» **Exercise text**
____________________
In a frequently-quoted suggestion going back to the early 20th century,[29] the Hebrew Sabbath is compared to the Sumerian sa-bat "mid-rest", a term for the full moon. The Sumerian term has been reconstructed as rendered Sapattum or Sabattum in Babylonian, possibly present in the lost fifth tablet of the Enûma Eliš, tentatively reconstructed [according to whom?] "[Sa]bbath shalt thou then encounter, mid[month]ly".[22]
However, Niels-Erik Andreasen, Jeffrey H. Tigay, and others claim that the Biblical Sabbath is mentioned as a day of rest in some of the earliest layers of the Pentateuch dated to the 9th century BCE at the latest, centuries before the Babylonian exile of Judah. They also find the resemblance between the Biblical Sabbath and the Babylonian system to be weak. Therefore, they suggest that the seven-day week may reflect an independent Israelite tradition.[30][31][32][33] Tigay writes:
It is clear that among neighboring nations that were in position to have an influence over Israel – and in fact which did influence it in various matters – there is no precise parallel to the Israelite Sabbatical week. This leads to the conclusion that the Sabbatical week, which is as unique to Israel as the Sabbath from which it flows, is an independent Israelite creation.[32][34]
The seven-day week seems to have been adopted, at different stages, by the Persian Empire, in Hellenistic astrology, and (via Greek transmission) in Gupta India and Tang China.[d][citation needed] The Babylonian system was received by the Greeks in the 4th century BCE (notably via Eudoxus of Cnidus). Although some sources, such as the Encyclopædia Britannica,[8] state that the Babylonians named the days of the week after the five planets, the sun, and the moon, many scholars disagree. Eviatar Zerubavel says, "the establishment of a seven-day week based on the regular observance of the Sabbath is a distinctively Jewish contribution to civilization. The choice of the number 7 as the basis for the Jewish week might have had an Assyrian or Babylonian origin, yet it is crucial to remember that the ancient dwellers of Mesopotamia themselves did not have a seven-day week."[36] The astrological concept of planetary hours is an innovation of Hellenistic astrology, probably first conceived in the 2nd century BCE.[37]
The seven-day week was widely known throughout the Roman Empire by the 1st century CE,[38] along with references to the Jewish Sabbath by Roman authors such as Seneca and Ovid.[39] When the seven-day week came into use in Rome during the early imperial period, it did not immediately replace the older eight-day nundinal system.[40] The nundinal system had probably fallen out of use by the time Emperor Constantine adopted the seven-day week for official use in CE 321, making the Day of the Sun (dies Solis) a legal holiday.[41]
Achaemenid period
[edit]The Zoroastrian calendar follows the Babylonian in relating the 7th, 14th, 21st, and 28th of the 29- or 30-day lunar month to Ahura Mazda.[42] The forerunner of all modern Zoroastrian calendars is the system used to determine dates in the Persian Empire, adopted from the Babylonian calendar by the 4th century BCE.
____________________
Stored dataset items:
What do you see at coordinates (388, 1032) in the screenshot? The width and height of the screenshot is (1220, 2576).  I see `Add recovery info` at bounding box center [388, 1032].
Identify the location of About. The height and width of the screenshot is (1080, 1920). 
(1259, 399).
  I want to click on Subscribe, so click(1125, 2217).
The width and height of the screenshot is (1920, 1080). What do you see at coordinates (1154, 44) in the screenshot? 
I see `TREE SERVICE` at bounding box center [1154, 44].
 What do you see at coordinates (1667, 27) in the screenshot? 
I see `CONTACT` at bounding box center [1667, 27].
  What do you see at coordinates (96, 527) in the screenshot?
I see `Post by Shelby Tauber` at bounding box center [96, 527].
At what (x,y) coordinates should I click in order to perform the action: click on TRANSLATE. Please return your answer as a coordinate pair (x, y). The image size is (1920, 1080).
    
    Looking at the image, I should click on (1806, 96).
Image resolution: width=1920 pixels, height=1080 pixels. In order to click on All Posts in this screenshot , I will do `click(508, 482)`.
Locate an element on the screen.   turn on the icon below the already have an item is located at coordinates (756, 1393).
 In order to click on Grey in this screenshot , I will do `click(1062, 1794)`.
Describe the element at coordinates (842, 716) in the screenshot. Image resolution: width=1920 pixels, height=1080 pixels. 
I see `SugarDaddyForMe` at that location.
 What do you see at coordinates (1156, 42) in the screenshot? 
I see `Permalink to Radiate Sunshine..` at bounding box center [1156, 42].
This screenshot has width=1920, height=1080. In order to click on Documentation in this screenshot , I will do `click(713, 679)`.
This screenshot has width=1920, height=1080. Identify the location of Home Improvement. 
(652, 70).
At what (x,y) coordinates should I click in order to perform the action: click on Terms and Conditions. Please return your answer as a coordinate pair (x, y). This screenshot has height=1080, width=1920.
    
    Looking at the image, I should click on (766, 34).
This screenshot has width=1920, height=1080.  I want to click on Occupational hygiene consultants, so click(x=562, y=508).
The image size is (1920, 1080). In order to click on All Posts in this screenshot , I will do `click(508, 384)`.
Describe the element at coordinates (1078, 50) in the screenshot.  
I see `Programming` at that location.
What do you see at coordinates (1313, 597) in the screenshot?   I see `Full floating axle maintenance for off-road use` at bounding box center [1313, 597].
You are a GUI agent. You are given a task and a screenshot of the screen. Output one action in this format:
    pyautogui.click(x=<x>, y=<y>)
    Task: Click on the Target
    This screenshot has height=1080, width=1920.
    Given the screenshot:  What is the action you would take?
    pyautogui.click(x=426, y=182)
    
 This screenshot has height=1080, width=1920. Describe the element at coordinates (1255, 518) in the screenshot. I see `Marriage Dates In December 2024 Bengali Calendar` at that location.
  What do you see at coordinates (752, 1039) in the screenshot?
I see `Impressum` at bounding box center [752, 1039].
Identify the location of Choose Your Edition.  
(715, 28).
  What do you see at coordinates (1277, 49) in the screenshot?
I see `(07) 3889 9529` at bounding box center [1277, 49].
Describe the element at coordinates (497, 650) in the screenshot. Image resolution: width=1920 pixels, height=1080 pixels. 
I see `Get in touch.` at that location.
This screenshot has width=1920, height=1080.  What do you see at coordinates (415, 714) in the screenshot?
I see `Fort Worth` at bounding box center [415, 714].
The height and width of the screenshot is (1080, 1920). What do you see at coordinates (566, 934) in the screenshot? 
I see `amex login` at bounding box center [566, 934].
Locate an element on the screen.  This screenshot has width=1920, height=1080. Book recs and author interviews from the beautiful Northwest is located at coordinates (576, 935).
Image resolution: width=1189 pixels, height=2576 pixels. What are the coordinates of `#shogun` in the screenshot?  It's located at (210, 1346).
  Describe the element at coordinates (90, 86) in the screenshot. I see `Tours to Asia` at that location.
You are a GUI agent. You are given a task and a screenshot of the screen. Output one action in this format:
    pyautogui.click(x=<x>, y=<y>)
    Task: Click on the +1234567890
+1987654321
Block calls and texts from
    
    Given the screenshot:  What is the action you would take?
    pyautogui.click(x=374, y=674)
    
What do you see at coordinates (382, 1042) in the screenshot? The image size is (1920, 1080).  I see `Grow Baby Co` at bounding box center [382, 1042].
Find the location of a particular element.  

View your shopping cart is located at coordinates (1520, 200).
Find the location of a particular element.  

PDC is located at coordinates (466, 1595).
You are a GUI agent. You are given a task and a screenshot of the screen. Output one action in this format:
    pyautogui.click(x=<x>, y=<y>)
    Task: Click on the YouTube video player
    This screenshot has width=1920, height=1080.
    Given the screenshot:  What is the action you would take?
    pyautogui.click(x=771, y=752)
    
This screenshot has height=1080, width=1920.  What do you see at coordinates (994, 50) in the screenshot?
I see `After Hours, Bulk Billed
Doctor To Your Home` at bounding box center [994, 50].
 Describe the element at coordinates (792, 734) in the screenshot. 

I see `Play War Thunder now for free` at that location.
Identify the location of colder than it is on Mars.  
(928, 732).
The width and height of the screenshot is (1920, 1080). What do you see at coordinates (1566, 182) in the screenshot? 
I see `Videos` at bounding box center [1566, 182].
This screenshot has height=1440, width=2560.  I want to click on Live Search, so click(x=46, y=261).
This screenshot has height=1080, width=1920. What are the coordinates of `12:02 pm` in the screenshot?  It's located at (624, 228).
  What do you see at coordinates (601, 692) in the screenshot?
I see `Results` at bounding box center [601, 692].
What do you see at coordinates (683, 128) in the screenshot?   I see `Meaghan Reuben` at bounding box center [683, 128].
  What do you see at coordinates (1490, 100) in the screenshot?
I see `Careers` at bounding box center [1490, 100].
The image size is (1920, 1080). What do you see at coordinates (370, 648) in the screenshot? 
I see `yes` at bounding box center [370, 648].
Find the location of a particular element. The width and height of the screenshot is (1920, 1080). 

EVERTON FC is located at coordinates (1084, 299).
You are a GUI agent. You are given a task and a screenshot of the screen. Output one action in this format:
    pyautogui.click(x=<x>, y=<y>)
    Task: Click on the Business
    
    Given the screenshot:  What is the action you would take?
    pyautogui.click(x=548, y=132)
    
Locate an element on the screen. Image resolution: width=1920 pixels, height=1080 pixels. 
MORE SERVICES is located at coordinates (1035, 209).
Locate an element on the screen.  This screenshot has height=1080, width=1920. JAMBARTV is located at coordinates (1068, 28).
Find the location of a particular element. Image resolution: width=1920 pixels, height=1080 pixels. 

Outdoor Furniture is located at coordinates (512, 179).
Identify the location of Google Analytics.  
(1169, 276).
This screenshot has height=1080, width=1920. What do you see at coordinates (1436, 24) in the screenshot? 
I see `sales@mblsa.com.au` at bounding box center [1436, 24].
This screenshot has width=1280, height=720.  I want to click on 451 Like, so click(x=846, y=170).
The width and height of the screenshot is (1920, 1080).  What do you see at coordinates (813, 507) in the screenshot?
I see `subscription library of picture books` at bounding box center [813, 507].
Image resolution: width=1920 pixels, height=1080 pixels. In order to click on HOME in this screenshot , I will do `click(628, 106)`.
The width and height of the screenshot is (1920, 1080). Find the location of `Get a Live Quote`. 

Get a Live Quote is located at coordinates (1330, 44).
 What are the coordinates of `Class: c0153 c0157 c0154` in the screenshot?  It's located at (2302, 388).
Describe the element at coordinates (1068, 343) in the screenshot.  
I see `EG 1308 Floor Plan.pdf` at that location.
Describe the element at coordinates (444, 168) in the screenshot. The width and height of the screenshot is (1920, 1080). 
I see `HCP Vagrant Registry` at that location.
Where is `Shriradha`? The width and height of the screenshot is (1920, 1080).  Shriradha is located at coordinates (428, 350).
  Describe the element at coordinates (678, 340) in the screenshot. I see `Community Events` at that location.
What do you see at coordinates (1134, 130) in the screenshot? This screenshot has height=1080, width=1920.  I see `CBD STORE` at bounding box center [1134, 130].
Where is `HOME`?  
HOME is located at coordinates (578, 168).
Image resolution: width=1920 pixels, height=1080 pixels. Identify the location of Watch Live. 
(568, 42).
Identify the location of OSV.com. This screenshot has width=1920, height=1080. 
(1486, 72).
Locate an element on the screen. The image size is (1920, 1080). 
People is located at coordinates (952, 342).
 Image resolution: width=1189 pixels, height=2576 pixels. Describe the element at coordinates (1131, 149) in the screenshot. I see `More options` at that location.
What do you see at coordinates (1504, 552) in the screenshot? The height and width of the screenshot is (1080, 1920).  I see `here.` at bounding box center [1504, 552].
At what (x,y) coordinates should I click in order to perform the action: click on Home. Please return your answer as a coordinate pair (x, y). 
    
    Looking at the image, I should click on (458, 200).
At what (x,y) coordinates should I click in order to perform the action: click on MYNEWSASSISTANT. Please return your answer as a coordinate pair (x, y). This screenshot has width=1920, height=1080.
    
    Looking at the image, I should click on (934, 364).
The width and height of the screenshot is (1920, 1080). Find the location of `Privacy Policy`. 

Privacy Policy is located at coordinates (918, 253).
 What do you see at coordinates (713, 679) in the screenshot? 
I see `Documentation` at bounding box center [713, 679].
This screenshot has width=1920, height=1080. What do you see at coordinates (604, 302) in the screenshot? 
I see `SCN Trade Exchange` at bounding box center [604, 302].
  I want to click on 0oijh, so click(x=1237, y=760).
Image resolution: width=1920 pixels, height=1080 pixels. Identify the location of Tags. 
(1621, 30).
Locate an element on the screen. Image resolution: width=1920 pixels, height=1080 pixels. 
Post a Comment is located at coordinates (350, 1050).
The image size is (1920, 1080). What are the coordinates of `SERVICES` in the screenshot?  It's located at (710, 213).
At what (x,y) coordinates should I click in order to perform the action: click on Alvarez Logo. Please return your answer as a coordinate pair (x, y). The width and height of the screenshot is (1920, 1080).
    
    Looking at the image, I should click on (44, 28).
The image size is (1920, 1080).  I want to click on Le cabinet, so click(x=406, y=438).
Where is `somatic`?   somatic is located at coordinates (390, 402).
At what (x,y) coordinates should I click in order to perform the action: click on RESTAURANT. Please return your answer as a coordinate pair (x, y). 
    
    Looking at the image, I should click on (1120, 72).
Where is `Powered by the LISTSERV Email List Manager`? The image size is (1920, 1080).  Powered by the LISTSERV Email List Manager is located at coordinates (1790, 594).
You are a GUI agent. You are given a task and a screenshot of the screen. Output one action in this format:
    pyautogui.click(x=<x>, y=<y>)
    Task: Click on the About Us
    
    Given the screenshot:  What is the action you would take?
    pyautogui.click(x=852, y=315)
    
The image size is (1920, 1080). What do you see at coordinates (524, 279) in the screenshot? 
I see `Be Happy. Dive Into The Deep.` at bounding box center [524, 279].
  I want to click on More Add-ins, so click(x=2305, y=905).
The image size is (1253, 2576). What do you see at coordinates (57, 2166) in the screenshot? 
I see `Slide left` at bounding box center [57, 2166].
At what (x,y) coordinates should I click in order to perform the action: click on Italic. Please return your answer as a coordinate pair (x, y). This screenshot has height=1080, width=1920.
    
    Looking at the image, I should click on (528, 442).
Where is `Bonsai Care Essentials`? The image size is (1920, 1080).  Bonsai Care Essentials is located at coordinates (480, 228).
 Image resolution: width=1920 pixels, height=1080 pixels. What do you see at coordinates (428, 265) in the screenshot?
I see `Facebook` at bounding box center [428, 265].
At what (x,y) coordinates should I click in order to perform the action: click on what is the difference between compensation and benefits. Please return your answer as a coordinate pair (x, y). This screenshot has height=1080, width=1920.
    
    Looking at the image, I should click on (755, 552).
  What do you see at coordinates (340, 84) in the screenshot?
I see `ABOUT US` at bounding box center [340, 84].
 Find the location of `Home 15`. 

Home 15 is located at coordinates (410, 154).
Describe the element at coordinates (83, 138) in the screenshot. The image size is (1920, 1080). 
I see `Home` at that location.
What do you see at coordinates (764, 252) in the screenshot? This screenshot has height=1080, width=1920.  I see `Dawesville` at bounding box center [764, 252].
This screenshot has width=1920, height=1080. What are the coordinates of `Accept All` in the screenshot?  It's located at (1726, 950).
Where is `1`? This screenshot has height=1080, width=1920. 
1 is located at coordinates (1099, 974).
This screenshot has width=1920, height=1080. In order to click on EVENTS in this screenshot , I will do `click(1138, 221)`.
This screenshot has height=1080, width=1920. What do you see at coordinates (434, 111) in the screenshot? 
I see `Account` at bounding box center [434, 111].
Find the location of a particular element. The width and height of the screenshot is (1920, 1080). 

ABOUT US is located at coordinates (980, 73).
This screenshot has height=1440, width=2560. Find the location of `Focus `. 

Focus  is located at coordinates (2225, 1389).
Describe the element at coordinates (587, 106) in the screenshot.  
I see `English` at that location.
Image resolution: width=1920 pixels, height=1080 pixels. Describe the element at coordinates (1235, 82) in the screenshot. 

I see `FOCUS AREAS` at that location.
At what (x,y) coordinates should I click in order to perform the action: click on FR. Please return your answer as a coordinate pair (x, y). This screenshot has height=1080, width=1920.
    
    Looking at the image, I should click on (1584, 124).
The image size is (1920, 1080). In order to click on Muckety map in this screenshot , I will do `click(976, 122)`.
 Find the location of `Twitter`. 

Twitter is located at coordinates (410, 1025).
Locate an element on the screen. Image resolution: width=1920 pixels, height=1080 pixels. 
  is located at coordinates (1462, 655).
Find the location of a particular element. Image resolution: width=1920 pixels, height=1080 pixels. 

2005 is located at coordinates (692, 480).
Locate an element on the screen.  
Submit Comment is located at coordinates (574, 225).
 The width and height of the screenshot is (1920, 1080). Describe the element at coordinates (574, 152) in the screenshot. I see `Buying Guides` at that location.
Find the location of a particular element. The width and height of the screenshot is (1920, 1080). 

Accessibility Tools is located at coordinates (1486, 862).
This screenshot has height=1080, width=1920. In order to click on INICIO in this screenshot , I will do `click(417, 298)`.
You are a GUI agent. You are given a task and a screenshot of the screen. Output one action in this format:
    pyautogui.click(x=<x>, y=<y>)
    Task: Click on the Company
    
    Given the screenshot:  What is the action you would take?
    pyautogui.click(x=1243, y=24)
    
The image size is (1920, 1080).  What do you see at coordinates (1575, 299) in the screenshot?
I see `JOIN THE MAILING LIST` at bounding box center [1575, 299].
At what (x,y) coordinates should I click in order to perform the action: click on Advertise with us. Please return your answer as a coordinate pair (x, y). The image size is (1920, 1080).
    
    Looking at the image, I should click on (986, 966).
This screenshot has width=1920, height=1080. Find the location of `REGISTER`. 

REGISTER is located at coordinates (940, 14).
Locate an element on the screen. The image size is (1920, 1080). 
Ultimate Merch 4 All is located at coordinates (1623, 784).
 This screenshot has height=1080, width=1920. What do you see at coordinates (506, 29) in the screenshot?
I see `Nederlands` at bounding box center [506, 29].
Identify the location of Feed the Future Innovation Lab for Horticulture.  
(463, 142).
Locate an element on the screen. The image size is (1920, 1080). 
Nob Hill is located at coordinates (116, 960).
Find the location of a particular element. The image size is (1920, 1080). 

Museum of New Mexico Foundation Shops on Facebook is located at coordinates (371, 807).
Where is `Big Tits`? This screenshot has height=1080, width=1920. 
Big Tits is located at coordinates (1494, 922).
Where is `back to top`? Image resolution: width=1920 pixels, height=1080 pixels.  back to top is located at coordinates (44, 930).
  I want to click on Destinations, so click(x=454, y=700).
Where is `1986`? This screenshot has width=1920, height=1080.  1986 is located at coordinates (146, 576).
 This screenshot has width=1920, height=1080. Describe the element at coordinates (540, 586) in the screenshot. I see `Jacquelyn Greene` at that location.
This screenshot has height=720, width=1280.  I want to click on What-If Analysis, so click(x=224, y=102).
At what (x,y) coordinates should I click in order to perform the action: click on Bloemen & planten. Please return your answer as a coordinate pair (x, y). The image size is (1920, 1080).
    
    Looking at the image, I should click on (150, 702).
____________________
» **Set of tasks**
A) Decide whether each statement agrees with the passage on the history of the seven-day week, and quote the words from that passage that decide it: (i) Constantine adopted the seven-day week for official use in CE 321; (ii) the seven-day week immediately replaced the eight-day nundinal system in Rome; (iii) the Greeks received the Babylonian system in the 2nd century BCE.
B) Carry on the passage on the history of the seven-day week, beginning after its final sentence.

» **Numbered answers**
A)
(i) Yes: "Emperor Constantine adopted the seven-day week for official use in CE 321"
(ii) No: "it did not immediately replace the older eight-day nundinal system"
(iii) No: "The Babylonian system was received by the Greeks in the 4th century BCE"

B)
Frank C. Senn in his book Christian Liturgy: Catholic and Evangelical points to data suggesting evidence of an early continuous use of a seven-day week; referring to the Jews during the Babylonian captivity in the 6th century BCE,[25] after the destruction of the Temple of Solomon. While the seven-day week in Judaism is tied to Creation account in the Book of Genesis in the Hebrew Bible, it is not clear whether the Genesis narrative predates the Babylonian captivity of the Jews in the 6th century BCE. At least since the Second Temple period under Persian rule, Judaism relied on the seven-day cycle of recurring Sabbaths.[25]
Tablets[citation needed] from the Achaemenid period indicate that the lunation of 29 or 30 days basically contained three seven-day weeks, and a final week of eight or nine days inclusive, breaking the continuous seven-day cycle.[22] The Babylonians additionally celebrated the 19th as a special "evil day", the "day of anger", because it was roughly the 49th day of the (preceding) month, completing a "week of weeks", also with sacrifices and prohibitions.[22]
Difficulties with Friedrich Delitzsch's origin theory connecting Hebrew Shabbat with the Babylonian lunar cycle[43] include reconciling the differences between an unbroken week and a lunar week, and explaining the absence of texts naming the lunar week as Shabbat in any language.[44]
Hellenistic and Roman era
[edit]In Jewish sources by the time of the Septuagint, the term "Sabbath" by synecdoche also came to refer to an entire seven-day week,[45] the interval between two weekly Sabbaths. Jesus's parable of the Pharisee and the Publican describes the Pharisee as fasting "twice in the week". In the account of the women finding the tomb empty, they are described as coming there "toward the one of the sabbaths"; translations substitute "week" for "sabbaths".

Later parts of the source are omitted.